Statistics since 2007 are not available, but Glenn Heights, Texas Police Department Sergeant Thomas Wilson says, “While the stats are from 2007, most were taken from a 2010 report on gun violence and youth, of which they mostly used statistics from the Center from Disease Control. Unfortunately, stats are not kept in real time and it takes several years to accurately compile the data as best they can and input it into their system.”
The site, www.childtrendsdatabank.org, with statistics dating back to 2007 indicates that deaths were highest among blacks that year (70.3 per 100,000 males, and 5.5 per 100,000 females), and lowest among whites (8.9 per 100,000 males, and 1.9 per 100,000 females). Rates for Hispanics were in-between (26.1 per 100,000 males and 2.5 per 100,000 females) and estimates for Asian and Native Americans were not available. The website also reported that males ages 15 to 19 are about four times more likely than females to die from suicide, (11.1 compared with 2.5 per 100,000, respectively, in 2007) and more than six times more likely to die from homicide (17.6 compared with 2.8 per 100,000, respectively). Males of this age are also eight times more likely to die from a firearm-related incident and in 2007, 21.9 per 100,000 males died by firearms, compared with 2.6 per 100,000 females.
In 2007, the homicide rate for black male teens was 67.1 per 100,000, nearly 20 times higher than the rate for white males (3.4 per 100,000). Rates for other groups were 24.8 per 100,000 for Hispanic males, 10.3 per 100,000 for American Indian males, and 5.5 per 100,000 for Asian and Pacific Islander males. Among females, black and Hispanic teens had the highest homicide rates were at 6.9 and 2.8 per 100,000, respectively.
According to Sergeant Wilson, in 2010, the Children’s Defense Fund reported that there were 2,161 homicides committed against juveniles, 683 juvenile homicides involving firearms and 198 accidental deaths involving firearms with 397 under the age of 15; 154 under the age of 10 and 85 under the age of five. There were also 17,523 non-fatal injuries to juveniles as well.
“It is without question that a number of the homicides, accidents, and suicides committed by firearms, could have been prevented had some of the weapons been properly stored,” Wilson says.

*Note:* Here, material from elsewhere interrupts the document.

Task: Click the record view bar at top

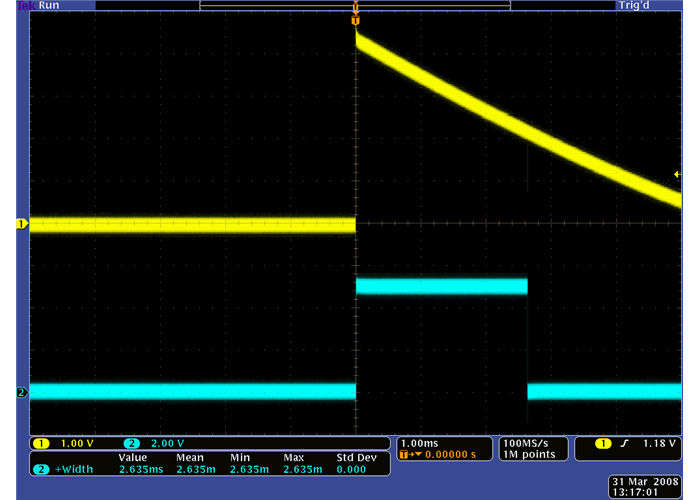Action: pyautogui.click(x=354, y=6)
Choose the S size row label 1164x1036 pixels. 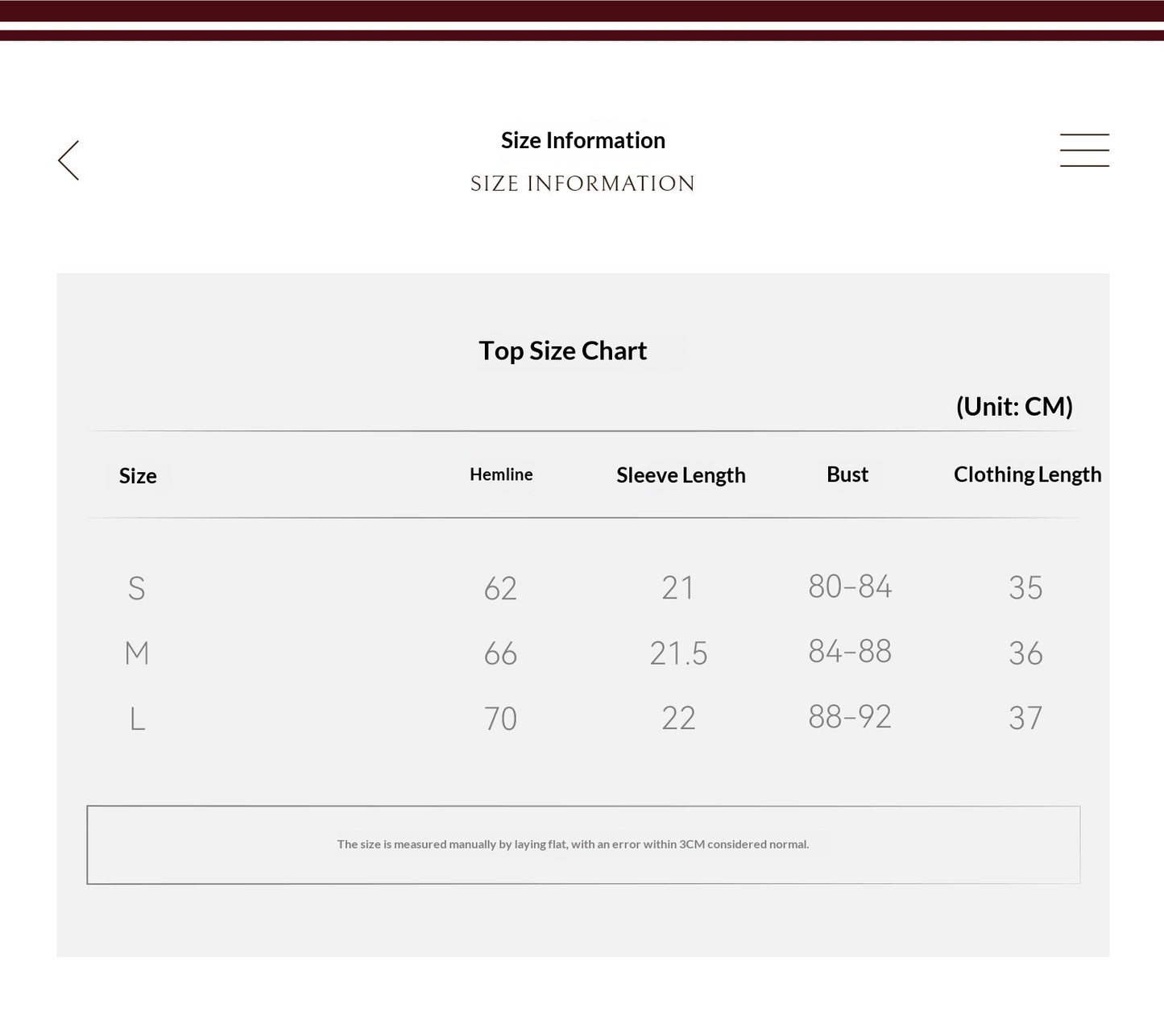(137, 588)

Due to these statistics, the City of Glenn Heights participates in a national program like many other cities in the nation called Project ChildSafe. It is the nation’s largest firearm safety program geared toward keeping children safe from firearms and raising awareness about the proper storage of firearms. Glenn Heights began participating in the program during the early stages of its inception in 2003.
Wilson says that to his knowledge, his city has had no accidental discharges of weapons by children since he joined the department eight years ago, at the same time however, he says he could not imagine leaving it up to those statistics when it comes to gun safety in his own home.

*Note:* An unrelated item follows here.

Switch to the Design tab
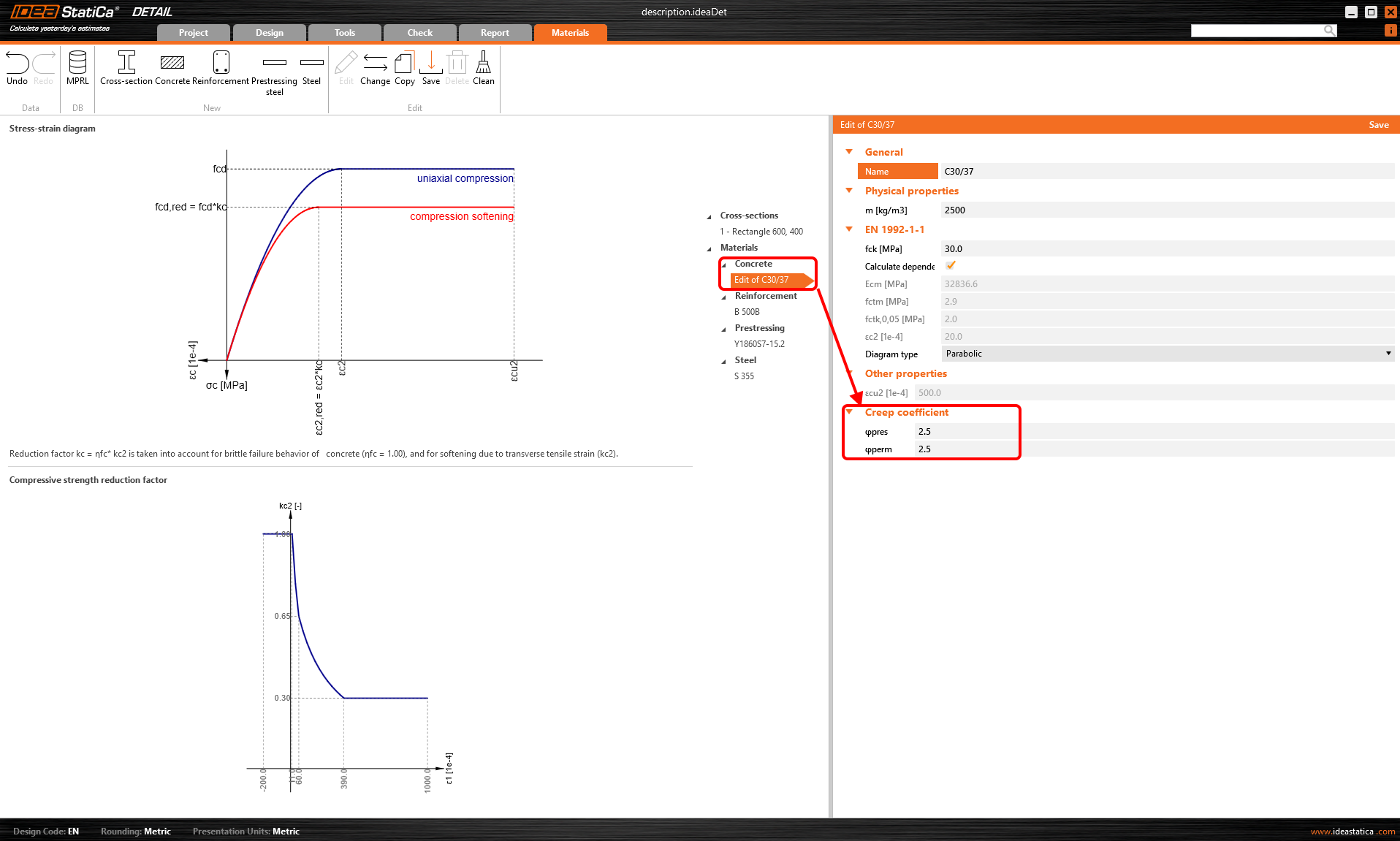This screenshot has height=841, width=1400. coord(269,33)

“I have raised my nine-year-old son to be very respectful of firearms and not to touch them unsupervised. In fact, I would bet my life that he wouldn’t if he had the opportunity. However, there is no way in the world that I’d be willing to bet his life on the fact that he wouldn’t.”
Project ChildSafe is an expansion of Project HomeSafe, a program created in 1999 by the National Shooting Sports Foundation to provide key firearms safety education messages to non-traditional firearms owners. It educates gun owners about their responsibilities to safely handle and properly store firearms in the home with the goal of preventing tragic accidents among children.

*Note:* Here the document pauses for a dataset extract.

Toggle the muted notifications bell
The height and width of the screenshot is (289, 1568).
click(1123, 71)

“Project ChildSafe's success is attributable to its partners — law enforcement, elected officials, community leaders, state agencies, businesses, and individuals,” according to the Project ChildSafe website. “Both Project HomeSafe and Project ChildSafe are part of a bigger program called Project Safe Neighborhoods, a comprehensive, strategic approach to reducing gun violence in America founded during the Bush Administration.”
The present Administration, through the U.S. Department of Justice, provides the necessary resources to ensure the success of Project Safe Neighborhoods in reducing gun violence in local communities, as well as funding a number of programs that target gun crime. Project ChildSafe is the nationwide firearms safety education outreach program that complements these efforts.
The program reminds gun owners to properly store firearms in the home, make certain that firearms in the home are not casually accessible to anyone, especially a child, and provides safety kits that include a cable-style gun-locking device, lock installment instructions, and a safety booklet. The gun-locking device is a cable-style gunlock that meets the American Society for Testing and Materials current testing protocol standard. The cable locks require firearms be unloaded before installation, providing an extra level of safety. Since 2003, the program has distributed over 35 million safety kits to gun owners around the country and in the five U.S. territories.
The website, www.kidscount.org rates each state by the number of teen deaths by firearms; New York has the lowest number and Arkansas rates the highest number of teen deaths by accident and suicide.
“Obviously the goal of our original and continued participation in the program is to simply promote responsible gun ownership and protect the safety of children and others around them.” Wilson says. “We hope to prevent tragedies that occur all too often.”